これは引きずっては不味いと判断したエミリーは浴槽からでて、そそくさと部屋に戻ってしまった。

「あの子はもう…」

部屋に戻ってみるとエミリーはすでに寝ているようだった。寝付きのよさに感心してしまう。

「しかし、飛竜退治とはね。雪夏が聞いたら卒倒しそうね」

いまの自分を確認するように呟くと、これまでのことを振り返ってみる。雪夏を救って欲しいと願ってからその後の記憶は定かではない。あの時の約束が守られているかさえこの世界では確認もできなかった。気が付いた時には、自分は5歳のティアという子供の姿だった。事情が全くわからず、最初は両親と祖父母を困らせたものだ。数日経ってぼんやりとわかってくると途端に恥ずかしくなってきた。これ迄のティアとしての記憶がまとまってきて、自分が転生したのだとわかった。思春期男子だった自分が家族に盛大に甘やかされている光景を思い出してしまったのだ。
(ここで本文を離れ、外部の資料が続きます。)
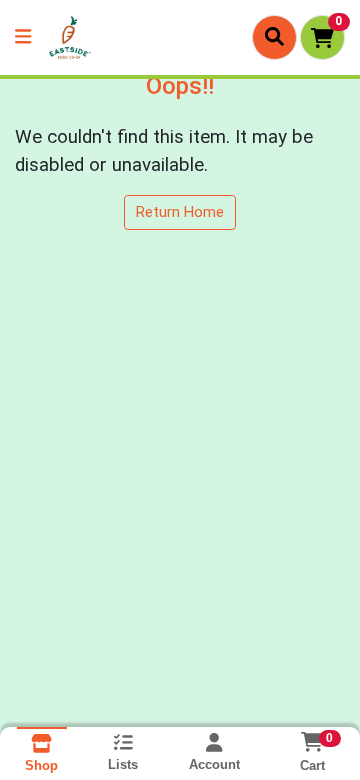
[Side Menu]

その後は半日かけて記憶が整理され今のティアの人格へと変化した。といっても基本はティアのままで、そこに前世の知識や記憶があるという形だ。もちろん前の家族も今の家族も大事な家族なのだが。お陰で言葉や文字はすぐに覚えられたし、勉強法も知っていたので、かなり効率よく学べた。兄には「この子は天才児だ!」と声高に叫ばれたが、止めて欲しかった。兄は現在は王都の警護騎士をしている。直ぐに甘やかしてくるので、ちょっと距離をとっている。
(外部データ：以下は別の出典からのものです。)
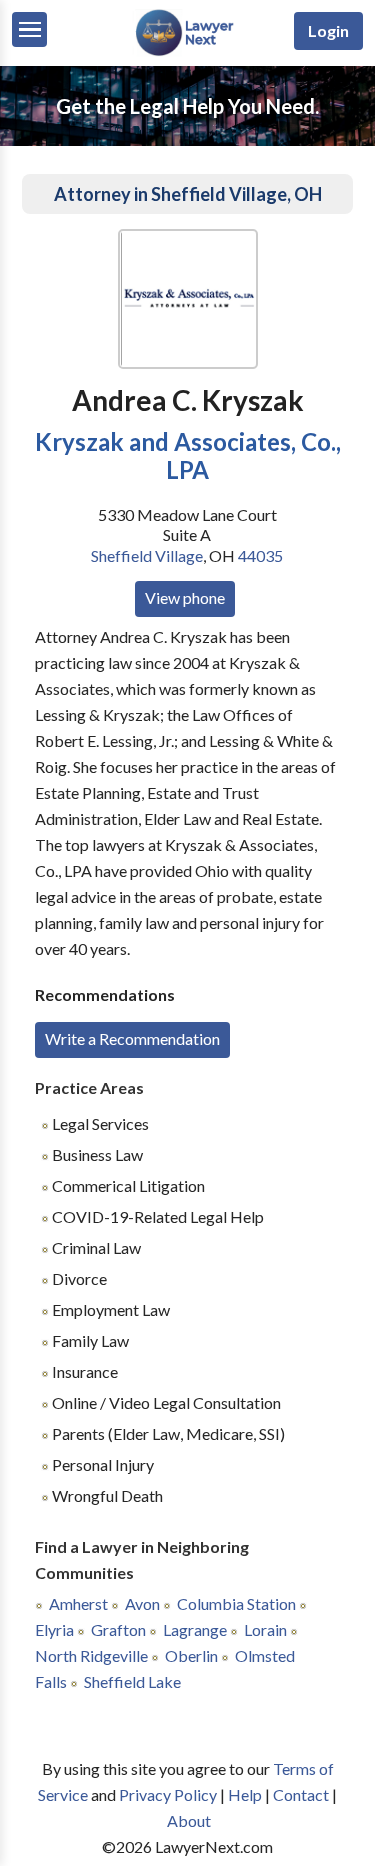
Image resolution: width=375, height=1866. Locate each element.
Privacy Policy (168, 1794)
ここだけは前世の記憶のせいか、甘えるという事が素直に出来ない。でも、私も雪夏にはあんな感じだったのかな?私だったらちょっと嫌かもと思ってしまった。やっぱり、ティアとなった今でも雪夏の事が気になる。あの声の主が何者かはわからないけれど、病気は治してくれただろうか?もっと小さい時はその事を思い出しては夜に泣き腫らしていた。その度に両親や兄がやって来てくれて一緒に寝てくれた。すごく安心したけれど思い返すと恥ずかしかったな。ふと、時計をみると結構な時間になっていた。これ以上色々考えて明日に差し支えてもいけないしもう寝よう。

「おやすみ、エミリー」

寝ているエミリーを起こさないよう、そっと声をかけて私は眠りについた。